William F. Buckley - Notable, Quotable, Irrefutable

All of us who love good writing and speaking must note the passing of William F. Buckley this week. I knew him mostly as a well-schooled, well-cured ham in the 1970s talk show era. His reptilian tongue constantly wagging, he kept a mischievous eye on all that was happening around him, always secure in the knowledge that he was the most literate and lettered loudmouth on the dais. However, as I read more about him this week, I came to realize that mine was a narrow view of the man's impact on our culture.

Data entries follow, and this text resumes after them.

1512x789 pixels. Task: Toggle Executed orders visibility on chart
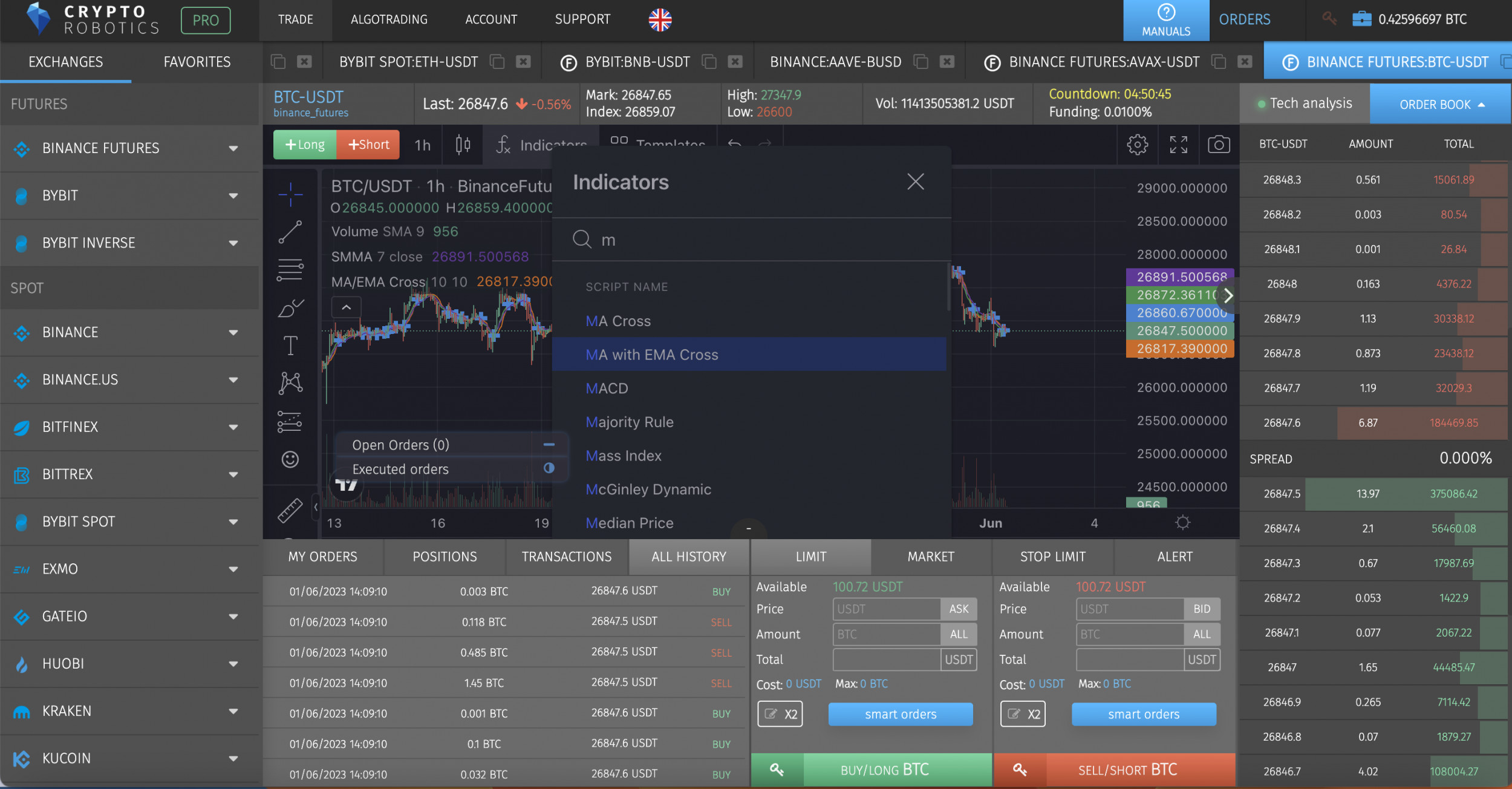tap(549, 468)
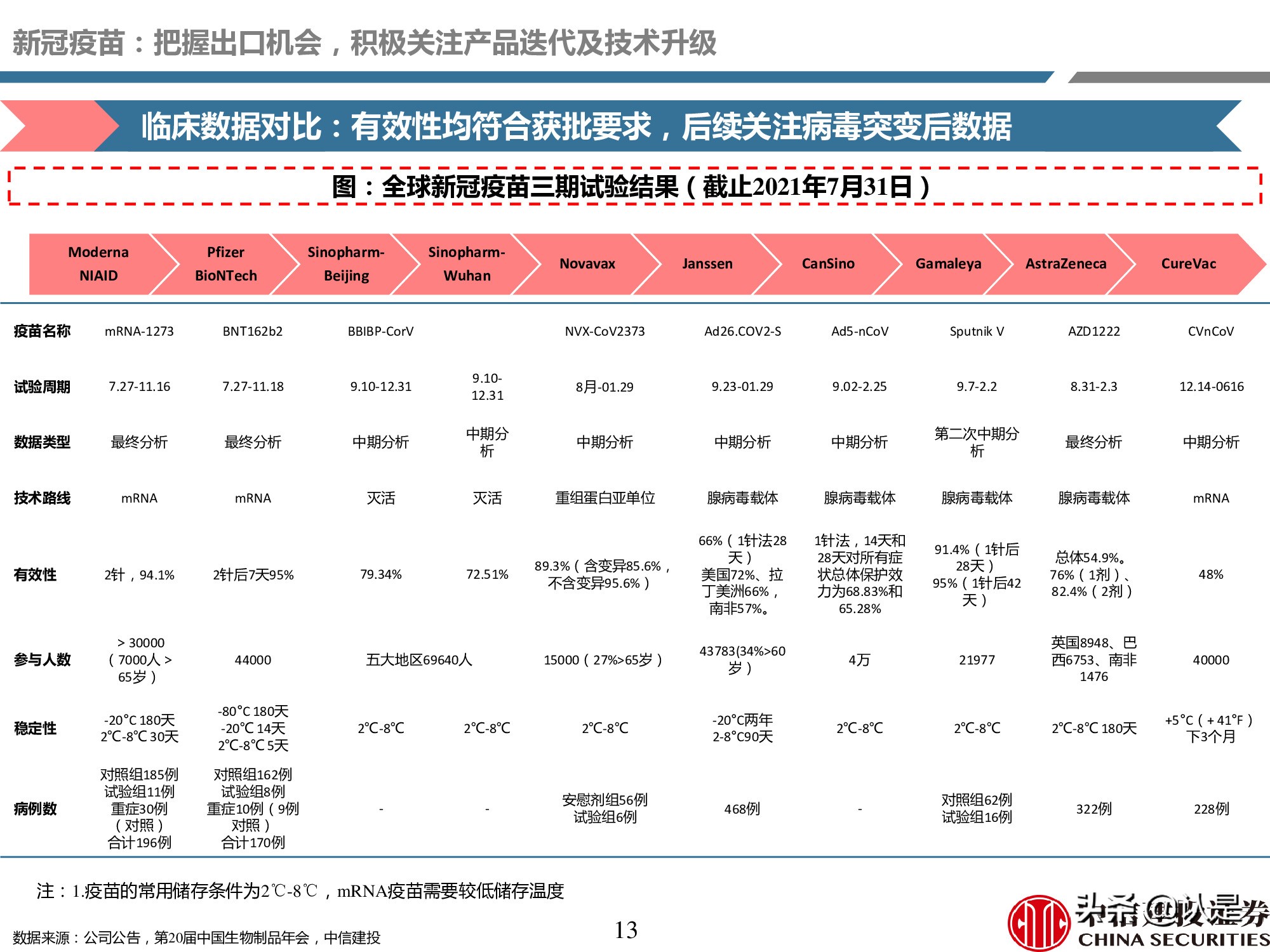
Task: Toggle the Sinopharm-Wuhan segment
Action: point(467,264)
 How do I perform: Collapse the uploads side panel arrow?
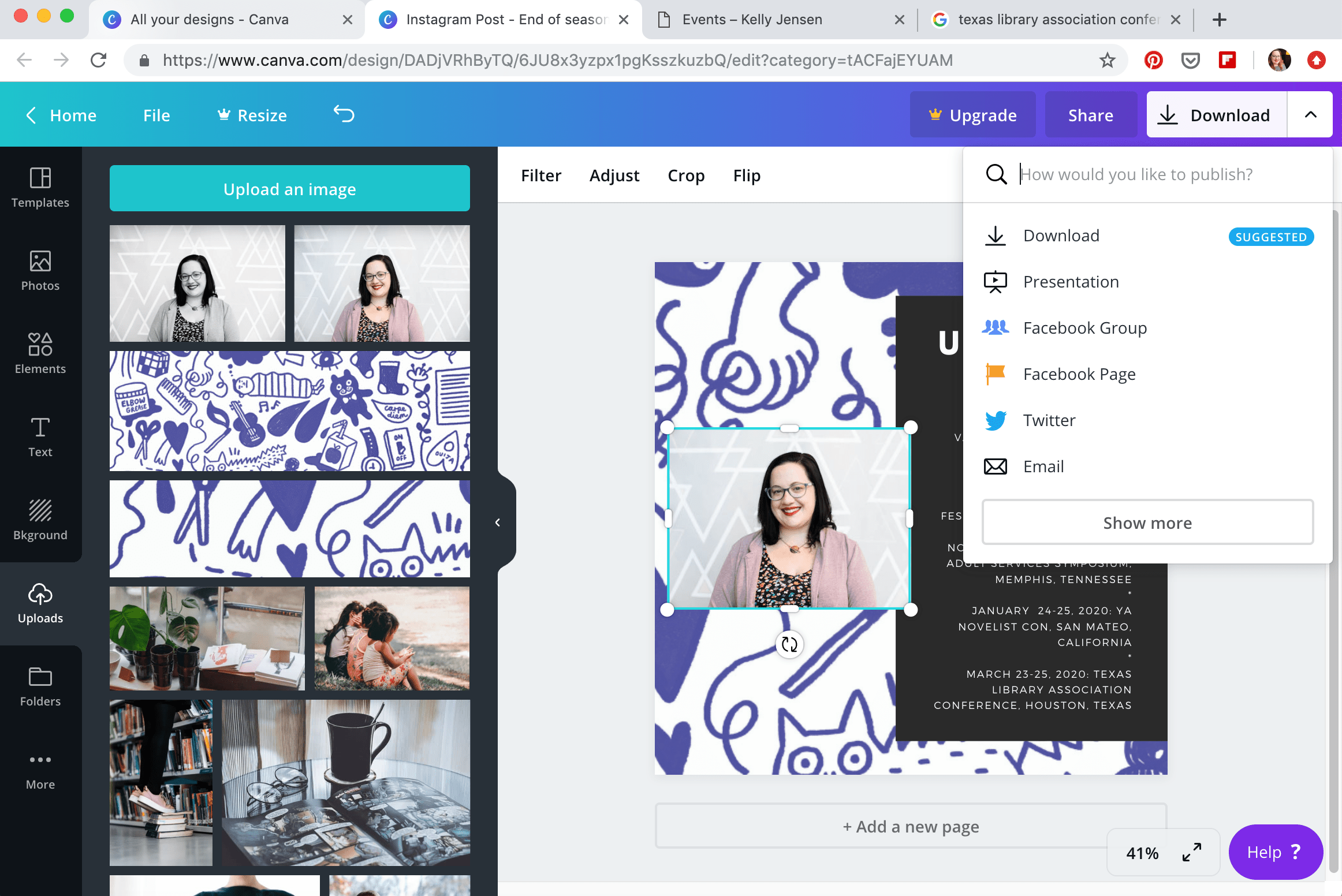pyautogui.click(x=498, y=522)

With the bully pulpits of Rush, Sean, Glenn and their ilk, it is hard to know (or remember) that their were few, if any, conservative voices in America. Mr. Buckley became a fine spokesman for his brethren, as his wit, charm and superior intelligence gave lubricity to his anti-liberal writings and speeches. No matter which way you lean on the political spectrum, I would hope that everyone wishes for a diversified dialogue on the issues of the day; otherwise, we may as well be talking into our mirrors. (Note the lack of "the other side" on the programs of the aforementioned pundits or on the editorial pages of The Wall Street Journal. Looks to me like revenge for years of bias levied against them.)

Eventually, Buckley's influence helped pave the way for President Reagan. Again, regardless of your politics, I believe that we should be grateful for the balance that we've achieved in the national dialogue. I turn you over to two viewpoints that are more informed that mine - and keeping with my theme of balance, they offer two distinct views of Mr. Buckely. One is by George Will, a writer whom I admire for his sheer craft as a writer. He wrote this appreciation for The Washington Post ---> .

The other is from Timothy Noah from the online magazine, Slate. He offers a glimpse into Mr. Buckley's darker side. This deserves airing, too. ---> .

Mr. Buckley died at his desk. He never wasted a moment of his life. For all of us who yearn to use our communication skills to serve a higher purpose, we have no better role model.